Saved entries
※
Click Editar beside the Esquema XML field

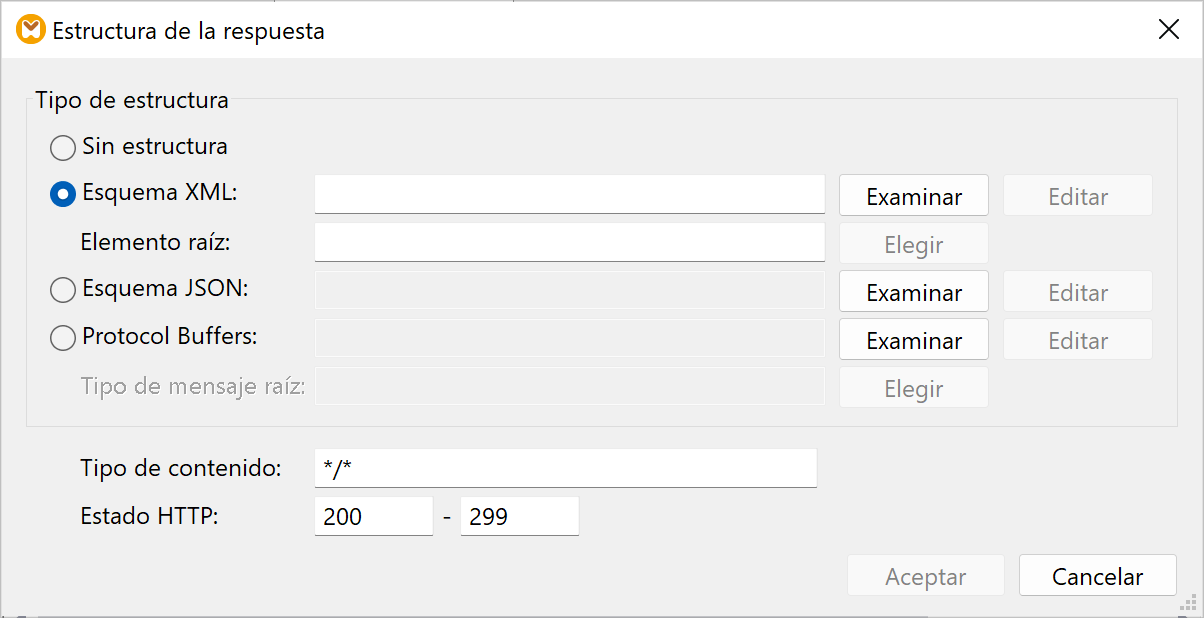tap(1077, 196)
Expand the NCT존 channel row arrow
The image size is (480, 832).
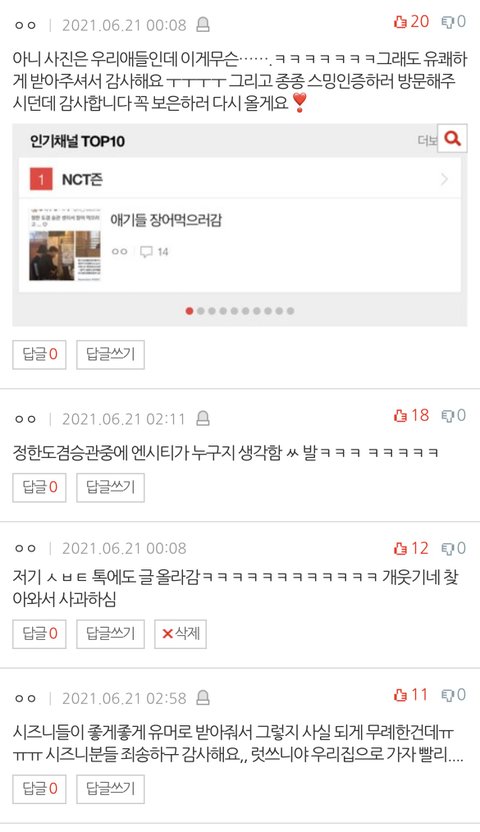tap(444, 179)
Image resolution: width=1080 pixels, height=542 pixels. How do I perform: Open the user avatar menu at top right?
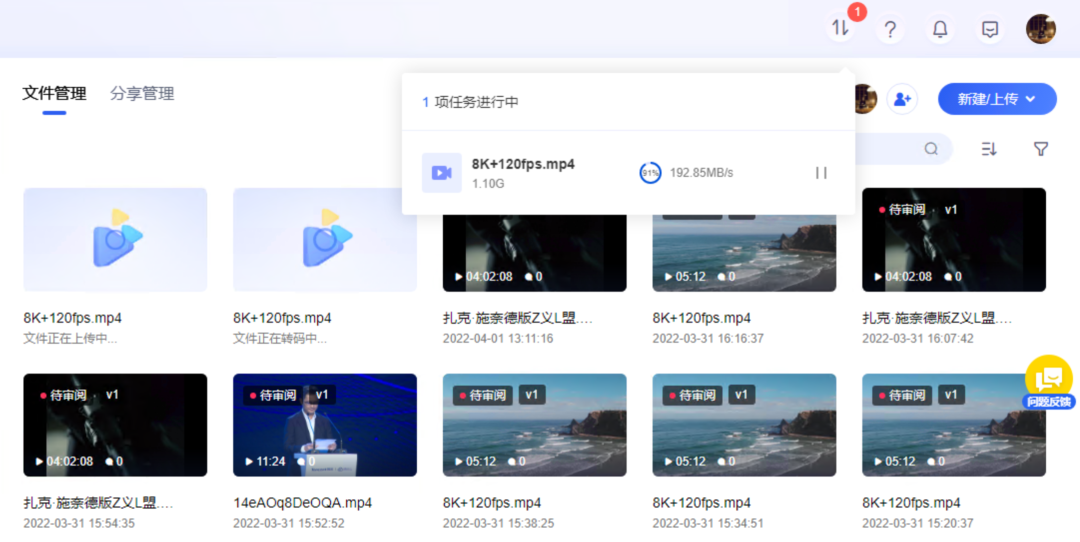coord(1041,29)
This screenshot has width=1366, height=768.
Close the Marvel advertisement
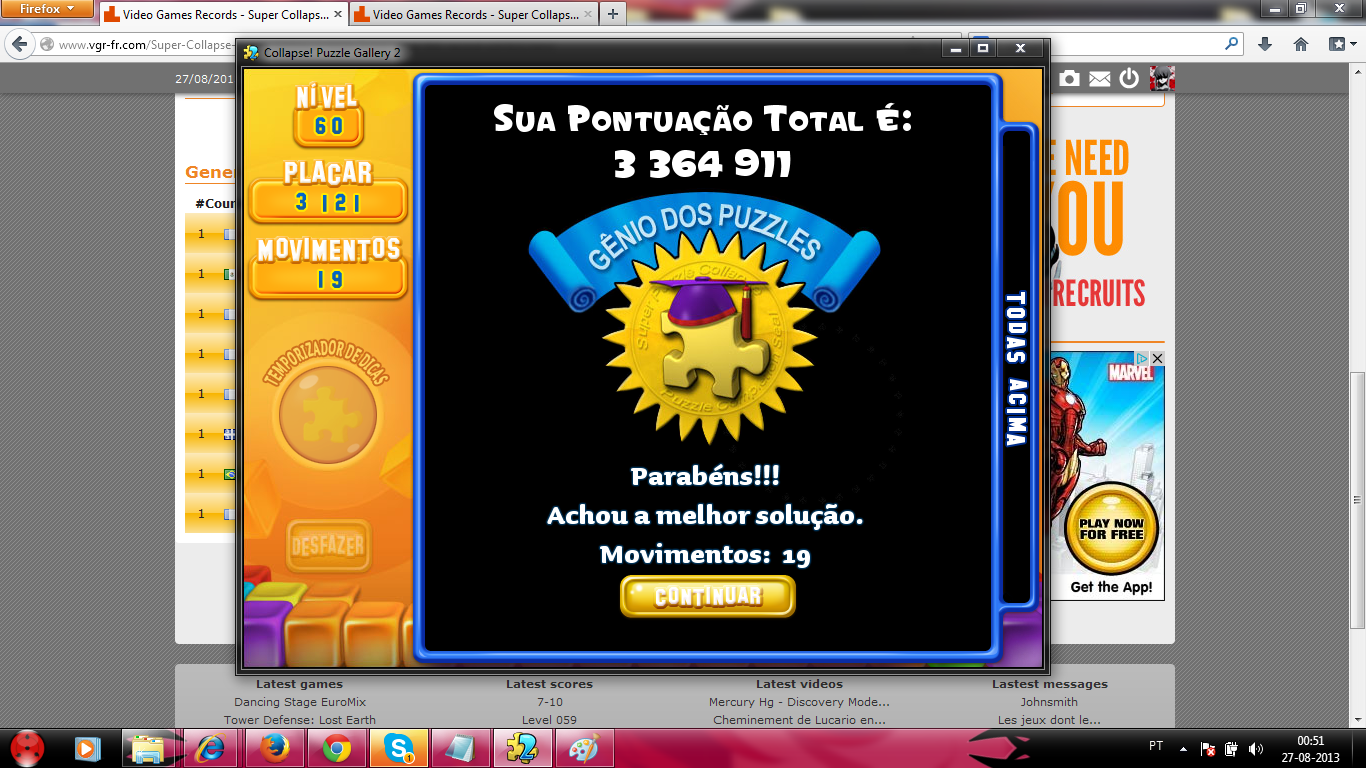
※
● What you should do:
For this exercise, write out exactly the lines from the one with "Expand the NCT존 channel row arrow" through the last line of the records, inclusive, and leave each picture out.

● Problem solution:
Expand the NCT존 channel row arrow
The image size is (480, 832).
tap(444, 179)
Image resolution: width=1080 pixels, height=542 pixels. How do I perform: Open the user avatar menu at top right?
coord(1041,29)
This screenshot has width=1366, height=768.
Close the Marvel advertisement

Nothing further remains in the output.